Il biometano è il gas rinnovabile che può essere estratto dalla frazione organica dei rifiuti solidi urbani oltre che da biomasse agricole e agroindustriali e che può avere un ruolo essenziale nel processo nazionale di decarbonizzazione. Ma è corretto, è opportuno, che una società di Stato che ha il monopolio legale del trasporto del gas naturale reinvesta i profitti in settori esposti alla concorrenza?
Snam ha acquisito Ies Biogas, impresa leader negli impianti di biogas e biometano, e nel suo piano strategico fino al 2022 dichiara che investirà 100 milioni anche con altri operatori in infrastrutture di produzione di biometano da rifiuti urbani o scarti agricoli. Si tratta di un’area di business promettente “come dimostrano i tre impianti già collegati alla rete nazionale di trasporto e le oltre 800 manifestazioni di interesse per nuovi allacciamenti” (sono parole dello stesso piano strategico). Nel dicembre 2018, attraverso la controllata Snam4Mobility, ha acquistato, per un valore di circa 2 milioni di euro, il 100% di Enersi Sicilia, società proprietaria dell’autorizzazione per la costruzione di un impianto di produzione di biometano da frazione organica dei rifiuti solidi urbani (Forsu) in provincia di Caltanissetta.
E, accanto al biometano, altre centinaia di milioni di investimenti saranno riversati da qui al 2022 nella mobilità, nella creazione di stazioni di servizio a metano e nel gas naturale liquefatto: attività che accompagneranno la transizione energetica dalle fonti fossili alle energie pulite.
Ora, è vero che ogni impresa deve continuare a crescere e a generare ricchezza facendo il proprio mestiere e che la spinta alla crescita è tanto più forte quanto più sono elevati i margini e gli utili dell’impresa. Da questo punto di vista Snam galleggia nei profitti. Il gruppo ha chiuso i nove mesi 2018, rispetto allo stesso periodo dell’anno precedente, con oltre 1,9 miliardi di ricavi totali (+1%) di cui 1,8 da attività regolate (+2%), con un margine operativo lordo di 1,6 miliardi (+3%), un utile operativo di oltre 1 miliardo (+2,5%) e con un utile netto di quasi 800 milioni (+5%).
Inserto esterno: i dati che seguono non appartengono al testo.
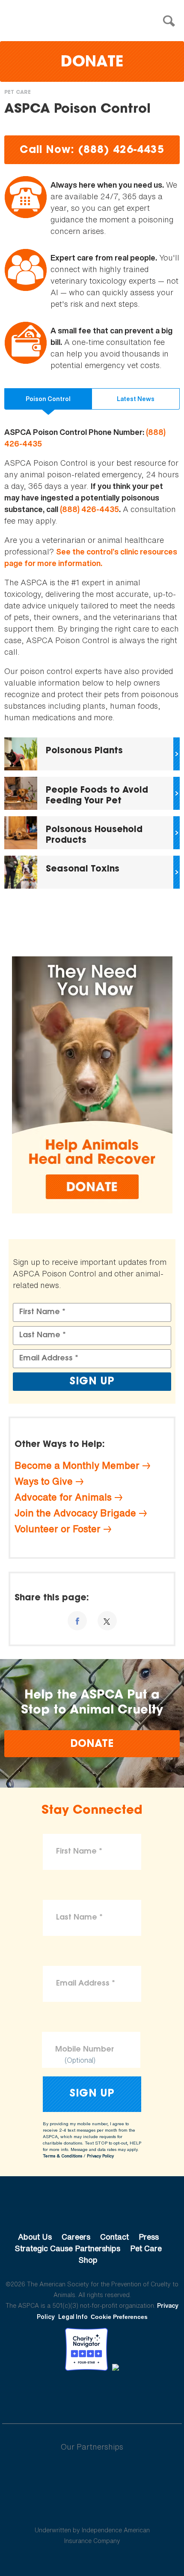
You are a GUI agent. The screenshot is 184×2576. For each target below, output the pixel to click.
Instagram (114, 2394)
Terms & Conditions (62, 2156)
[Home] (94, 21)
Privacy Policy (100, 2156)
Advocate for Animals (63, 1497)
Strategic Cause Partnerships (67, 2248)
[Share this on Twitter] (107, 1620)
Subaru (92, 2474)
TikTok (136, 2394)
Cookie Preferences (119, 2316)
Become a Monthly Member (77, 1465)
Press (149, 2236)
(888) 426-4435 (89, 509)
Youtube (92, 2394)
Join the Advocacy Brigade (75, 1513)
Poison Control (48, 399)
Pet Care (17, 92)
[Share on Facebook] (77, 1620)
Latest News (135, 399)
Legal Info (73, 2316)
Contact (114, 2236)
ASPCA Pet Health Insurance (92, 2510)
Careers (76, 2236)
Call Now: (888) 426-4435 (92, 150)
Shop (88, 2259)
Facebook (47, 2394)
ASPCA (92, 2208)
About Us (35, 2236)
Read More (92, 753)
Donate (92, 62)
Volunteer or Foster (58, 1529)
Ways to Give (44, 1481)
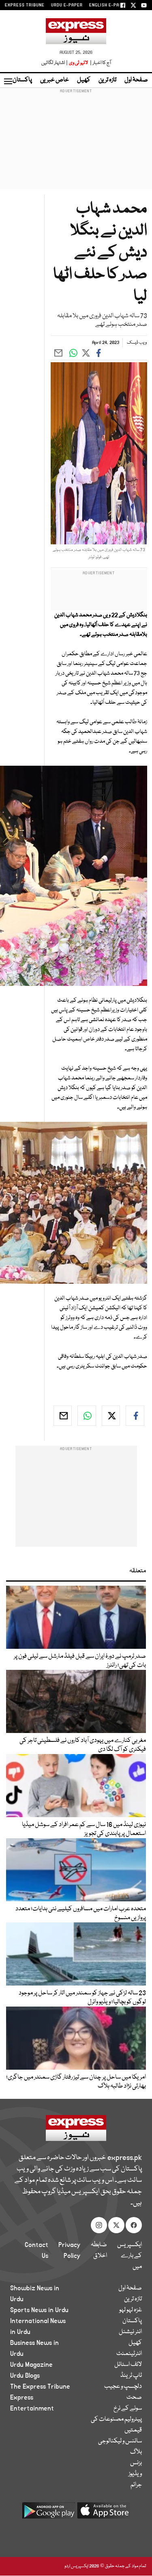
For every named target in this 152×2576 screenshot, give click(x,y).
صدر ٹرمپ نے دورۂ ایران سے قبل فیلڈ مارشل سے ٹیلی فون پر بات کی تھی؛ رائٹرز (80, 1661)
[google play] (48, 2513)
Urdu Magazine (31, 2365)
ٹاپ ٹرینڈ (131, 2376)
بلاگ (136, 2452)
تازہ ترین (107, 80)
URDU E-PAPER (67, 5)
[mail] (63, 1416)
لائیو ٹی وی (78, 63)
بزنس (136, 2463)
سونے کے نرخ (127, 2408)
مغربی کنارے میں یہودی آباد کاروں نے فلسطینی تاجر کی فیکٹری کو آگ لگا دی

Sono cifre che segnalano indici di redditività stratosferici. Non sappiamo quante società possano vantare un mol pari all’84% dei ricavi.
Non c’è niente nello statuto di Snam che impedisca al gruppo di operare in questi settori, né l’Autorità di regolazione (l’Arera) o il governo le hanno mai posto vincoli al riguardo. D’altro canto, perché dovrebbero? Snam insieme ad Enel, Eni e Terna trasferiscono ogni anno tutte insieme nelle casse dell’azionista-Stato dividendi e imposte per svariati miliardi. Con i chiari di luna della finanza pubblica e con un debito pubblico che non smette di aumentare lo Stato non ha alcun interesse a comprimere i margini di chi gli porta liquidità.
Una parte dell’utile di Snam è reinvestito nella manutenzione della rete a garanzia della continuità del servizio e della sicurezza dell’approvvigionamento da paesi produttori quali Algeria, Libia, Norvegia e Russia. Ma se dopo avere spesato i costi e gli investimenti Snam continua ad avere margini di questo ordine di grandezza, chiediamoci se non sia il caso di trasferire questo grasso che cola, in parte o in tutto, agli utenti, riducendo le tariffe di trasporto e contribuendo ad abbassare i prezzi del gas. E interroghiamoci se sia conveniente che con gli utili da attività regolate un colosso di Stato quotato in Borsa sconfini in settori tendenti al libero mercato. Una riflessione da parte dell’Arera non guasterebbe.